Contemporary artist books have also maintained a relationship to the gallery institution through the increasingly popular trend of producing books that document or extend an existing body of work. This type of artist book signifies the expanded role of the book in documenting and realising project-based art in the twenty-first century, as production increasingly revolves around research, writing and installation-based practices. Nick Austin's The Liquid Dossier (2013), for instance, was published on the occasion of an exhibition of the same title at the Hocken Collections, Dunedin, in early 2013.
Austin's publication explores the gallery system, anticipating and responding to processes of cataloguing, collecting and filing that take place within the library and archive following the exhibition cycle. Inside the folder is the cheaply printed ephemera associated with various stages of the exhibition process: a postcard invitation to the exhibition opening, a reproduction of an etching by Giorgio Morandi, a text by Jon Bywater entitled Powernap, a list of works and a foldout poster featuring a reproduction of Austin's acrylic painting Homesick (2012).
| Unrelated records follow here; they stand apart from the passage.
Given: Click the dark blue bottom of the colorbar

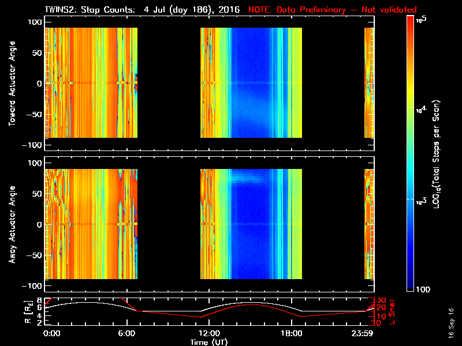Looking at the screenshot, I should click(411, 285).
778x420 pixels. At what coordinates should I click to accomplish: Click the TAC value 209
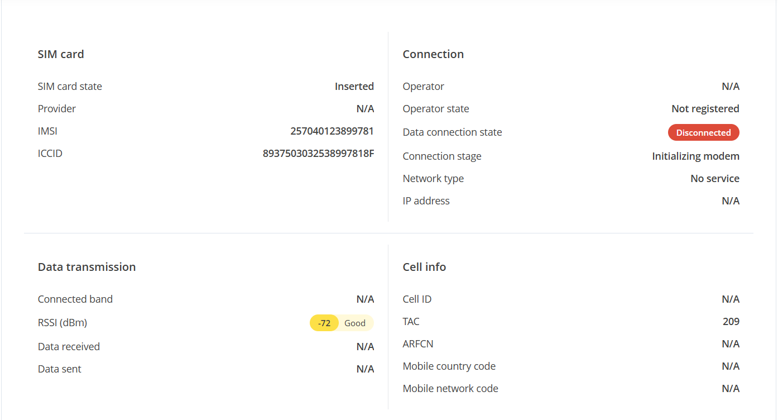click(731, 322)
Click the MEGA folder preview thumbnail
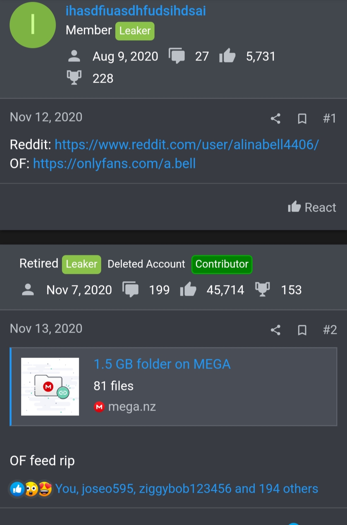The height and width of the screenshot is (525, 347). tap(50, 386)
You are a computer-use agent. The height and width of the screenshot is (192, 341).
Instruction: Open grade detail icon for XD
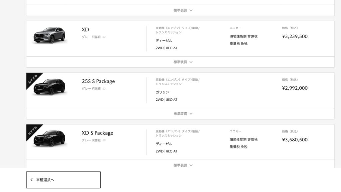click(x=104, y=37)
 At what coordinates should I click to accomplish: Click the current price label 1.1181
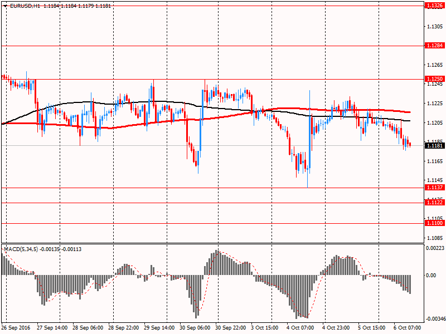pyautogui.click(x=434, y=146)
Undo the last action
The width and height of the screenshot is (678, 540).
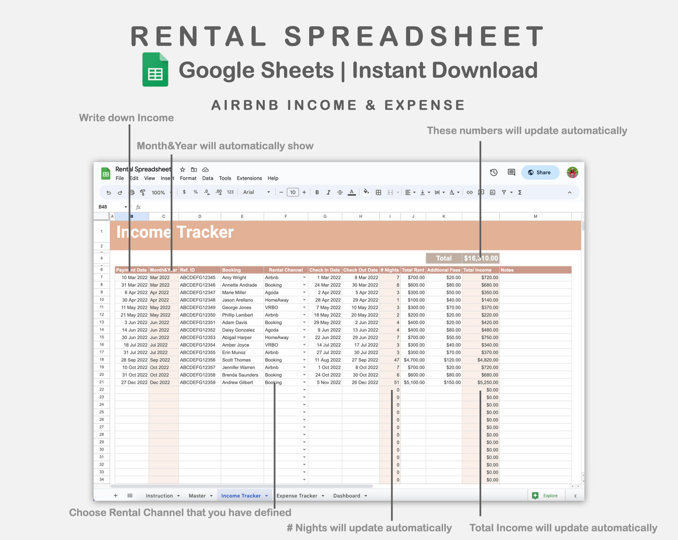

Also included is a sachet of Gregg's Red Ribbon Roast instant coffee stapled to a piece of A4 paper, a wallet of photographs printed at Warehouse Stationery, and a DVD titled Dentists on Holiday.
The Liquid Dossier is filed between fine press publications in the library's rare books cabinet. Yet the bleached paper and throwaway qualities of these materials are in stark contrast to the heavy, luxurious stock, careful binding and letterpress of other items in the cabinet. The loose contents of the folder provide various familiar tactile experiences, several of which – pieces of copy paper, staples, the crunch of freeze dried coffee granules within a foil pouch – recall an everyday office environment.
To exhibit the materials in Austin's publication would be to restage the exhibition in a different form. The Liquid Dossier is like a folder in a gallery archive, drawing attention to the accumulation of printed materials generated by an exhibition and the way these items are stored and documented.
These examples represent only a glimpse into the collection of contemporary artist books held by the Gallery, but they touch on a number of problems that these hybrid objects present for collecting institutions. From storage to display, the multiple forms of the artist book challenge the divisions between library, archive and art collections. They also ask to be handled and 'read' in order to be fully experienced, provoking a series of negotiations and compromises for curators and conservators alike.
The problems encountered in engaging with artist books, however, are precisely the points of tension that they often seek to exploit, and in relation to which they become most resonant. These productive antagonisms provide fertile territory for different types of projects and exhibitions that seek to contribute to an ongoing conversation around the artist book and its many possibilities.